Ian Frazer

2006 Australian of the Year

Professor Ian Frazer, 2006 Australian of the Year, is highly regarded for his work in developing the human papillomavirus (HPV) cervical cancer vaccines. Since the vaccine’s global application in 2006, more than 40 million doses have been administered to women and girls in more than 90 countries. He is now on the verge of creating the world’s first vaccine for skin cancer.

Professor Ian Frazer received the 2008 Prime Minister’s Science Prize, and in the same year, received the Balzan Prize, a major international award recognising his ‘outstanding scientific achievement and lasting contribution to preventive medicine’.

In March 2007 he was awarded the prestigious Howard Florey Medal for Medical Research and in 2006 he was named the Australian of the Year for his development of the human papillomavirus (HPV) cervical cancer vaccines. In 2005, he won the CSIRO Eureka Prize for Leadership in Science.

Professor Ian Frazer was appointed Chair for 2009 of the Australian Cancer Research Foundation’s prestigious Medical Research Advisory Committee.

He is a Director of the Diamantina Institute for Cancer, Immunology and Metabolic Medicine at the University of Queensland and he chairs the medical and scientific advisory committee of the Queensland Cancer Fund. He is a Fellow of the Australian Academy of Science and holds a personal chair as head of the Centre for Immunology and Cancer Research, a research institute of the University at the Princess Alexandra Hospital.

Professor Frazer advises the WHO and the Bill and Melissa Gates Foundation on papillomavirus vaccines. He teaches immunology to undergraduate and graduate students of the University of Queensland.

Professor Frazer’s research interests include immunoregulation, and immunotherapeutic vaccines for Papillomavirus associated cancers. Prof Frazer holds research funding from several Australian and US funding bodies. He is a director of a biotechnology start up company, Coridon, with an interest in optimising and targeting polynucleotide vaccine protein expression.

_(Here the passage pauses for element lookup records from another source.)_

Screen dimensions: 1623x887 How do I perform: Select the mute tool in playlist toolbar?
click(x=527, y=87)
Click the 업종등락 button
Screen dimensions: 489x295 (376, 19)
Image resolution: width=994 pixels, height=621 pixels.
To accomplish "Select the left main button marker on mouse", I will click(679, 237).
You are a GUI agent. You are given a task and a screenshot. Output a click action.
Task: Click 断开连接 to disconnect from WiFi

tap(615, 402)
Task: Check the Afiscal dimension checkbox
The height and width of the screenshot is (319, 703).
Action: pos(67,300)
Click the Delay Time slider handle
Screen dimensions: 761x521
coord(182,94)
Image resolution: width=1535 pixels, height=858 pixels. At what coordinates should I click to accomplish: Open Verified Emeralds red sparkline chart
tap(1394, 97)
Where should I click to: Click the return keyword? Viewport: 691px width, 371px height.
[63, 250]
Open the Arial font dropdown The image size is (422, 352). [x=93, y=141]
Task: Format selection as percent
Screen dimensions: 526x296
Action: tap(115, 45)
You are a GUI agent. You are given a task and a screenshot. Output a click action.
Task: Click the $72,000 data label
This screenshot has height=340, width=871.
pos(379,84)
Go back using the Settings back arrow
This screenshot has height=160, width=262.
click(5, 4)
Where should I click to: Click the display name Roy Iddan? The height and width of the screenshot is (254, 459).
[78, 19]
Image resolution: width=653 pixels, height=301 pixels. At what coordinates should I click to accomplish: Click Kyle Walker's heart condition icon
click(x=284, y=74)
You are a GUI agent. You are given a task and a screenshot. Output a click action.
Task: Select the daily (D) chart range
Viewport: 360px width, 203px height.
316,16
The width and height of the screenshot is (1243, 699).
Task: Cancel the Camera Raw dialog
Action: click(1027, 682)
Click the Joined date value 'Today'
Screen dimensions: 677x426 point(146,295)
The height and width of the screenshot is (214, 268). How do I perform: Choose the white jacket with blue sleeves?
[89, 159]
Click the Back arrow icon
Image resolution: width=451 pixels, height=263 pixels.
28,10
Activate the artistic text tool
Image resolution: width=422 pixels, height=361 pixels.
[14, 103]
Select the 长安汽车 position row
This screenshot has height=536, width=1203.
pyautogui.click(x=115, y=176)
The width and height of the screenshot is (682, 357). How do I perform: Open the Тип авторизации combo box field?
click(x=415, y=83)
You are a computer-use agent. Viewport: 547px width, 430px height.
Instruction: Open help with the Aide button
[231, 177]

Ian Frazer was trained as a renal physician and clinical immunologist in Edinburgh, Scotland before emigrating in 1980 to Melbourne, Australia to pursue studies in viral immunology and autoimmunity at the Walter and Eliza Hall Institute of Medical Research with Professor Ian Mackay.

In 1985 he moved north to Brisbane to take up a teaching post with the University of Queensland.